Subsampled Online Matrix Factorization in Python

Project description

# MODL: Massive Online Dictionary Learning

[![Travis](https://travis-ci.org/arthurmensch/modl.svg?branch=master)](https://travis-ci.org/arthurmensch/modl)
[![Coveralls](https://coveralls.io/repos/github/arthurmensch/modl/badge.svg?branch=master)](https://coveralls.io/github/arthurmensch/modl?branch=master)

This python package ([webpage](https://github.com/arthurmensch/modl)) implements the two following papers:

>Arthur Mensch, Julien Mairal, Bertrand Thirion, Gaël Varoquaux.
[Stochastic Subsampling for Factorizing Huge Matrices](https://hal.archives-ouvertes.fr/hal-01431618v1). <hal-01431618> 2017.

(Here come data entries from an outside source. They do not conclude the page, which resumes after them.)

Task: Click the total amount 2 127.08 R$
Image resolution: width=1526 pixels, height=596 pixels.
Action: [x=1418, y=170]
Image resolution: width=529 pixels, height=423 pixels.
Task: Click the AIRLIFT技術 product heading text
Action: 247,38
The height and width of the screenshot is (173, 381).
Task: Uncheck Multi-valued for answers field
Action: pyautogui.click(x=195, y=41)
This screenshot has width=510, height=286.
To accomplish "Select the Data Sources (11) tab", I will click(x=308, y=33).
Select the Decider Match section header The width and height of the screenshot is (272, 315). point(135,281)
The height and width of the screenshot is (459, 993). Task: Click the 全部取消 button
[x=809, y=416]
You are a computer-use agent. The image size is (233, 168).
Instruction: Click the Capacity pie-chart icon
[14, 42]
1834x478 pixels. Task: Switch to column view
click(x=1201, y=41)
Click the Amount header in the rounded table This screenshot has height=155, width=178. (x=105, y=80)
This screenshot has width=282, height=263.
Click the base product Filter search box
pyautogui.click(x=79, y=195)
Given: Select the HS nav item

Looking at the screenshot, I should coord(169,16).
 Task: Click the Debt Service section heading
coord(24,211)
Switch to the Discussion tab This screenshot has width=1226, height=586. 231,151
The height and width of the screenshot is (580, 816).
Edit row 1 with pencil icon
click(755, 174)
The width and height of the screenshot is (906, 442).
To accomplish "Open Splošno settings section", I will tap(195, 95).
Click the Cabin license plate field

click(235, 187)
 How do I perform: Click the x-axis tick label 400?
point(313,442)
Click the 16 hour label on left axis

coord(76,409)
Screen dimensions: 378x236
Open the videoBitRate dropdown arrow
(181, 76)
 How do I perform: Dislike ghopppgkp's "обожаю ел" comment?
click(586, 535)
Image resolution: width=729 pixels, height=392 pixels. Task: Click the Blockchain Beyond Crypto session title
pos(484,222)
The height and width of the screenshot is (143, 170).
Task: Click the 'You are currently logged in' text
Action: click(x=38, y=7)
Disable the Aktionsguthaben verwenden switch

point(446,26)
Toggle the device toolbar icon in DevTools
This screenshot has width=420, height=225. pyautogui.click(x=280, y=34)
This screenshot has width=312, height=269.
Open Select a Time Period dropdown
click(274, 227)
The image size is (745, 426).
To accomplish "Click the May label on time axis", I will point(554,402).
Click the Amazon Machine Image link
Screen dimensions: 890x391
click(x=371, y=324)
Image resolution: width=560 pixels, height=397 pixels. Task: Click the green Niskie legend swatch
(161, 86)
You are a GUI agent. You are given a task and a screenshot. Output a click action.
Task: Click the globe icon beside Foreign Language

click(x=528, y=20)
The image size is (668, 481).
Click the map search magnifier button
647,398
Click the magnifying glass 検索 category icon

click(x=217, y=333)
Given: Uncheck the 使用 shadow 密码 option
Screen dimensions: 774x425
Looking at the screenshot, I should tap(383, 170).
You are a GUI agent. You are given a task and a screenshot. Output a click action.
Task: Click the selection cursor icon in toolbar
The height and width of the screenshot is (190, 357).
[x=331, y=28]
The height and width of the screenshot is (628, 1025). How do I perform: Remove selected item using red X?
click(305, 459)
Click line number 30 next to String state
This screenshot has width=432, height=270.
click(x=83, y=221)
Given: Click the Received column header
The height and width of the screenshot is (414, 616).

>Arthur Mensch, Julien Mairal, Bertrand Thirion, Gaël Varoquaux.
[Dictionary Learning for Massive Matrix Factorization](https://hal.archives-ouvertes.fr/hal-01308934v2). International Conference
on Machine Learning, Jun 2016, New York, United States. 2016

It allows to perform sparse / dense matrix factorization on fully-observed/missing data very efficiently, by leveraging random subsampling with online learning.
It is able to factorize matrices of terabyte scale with hundreds of components in the latent space in a few hours.

This package allows to reproduce the
experiments and figures from the papers.

More importantly, it provides [https://github.com/scikit-learn/scikit-learn](scikit-learn) compatible
estimators that fully implements the proposed algorithms.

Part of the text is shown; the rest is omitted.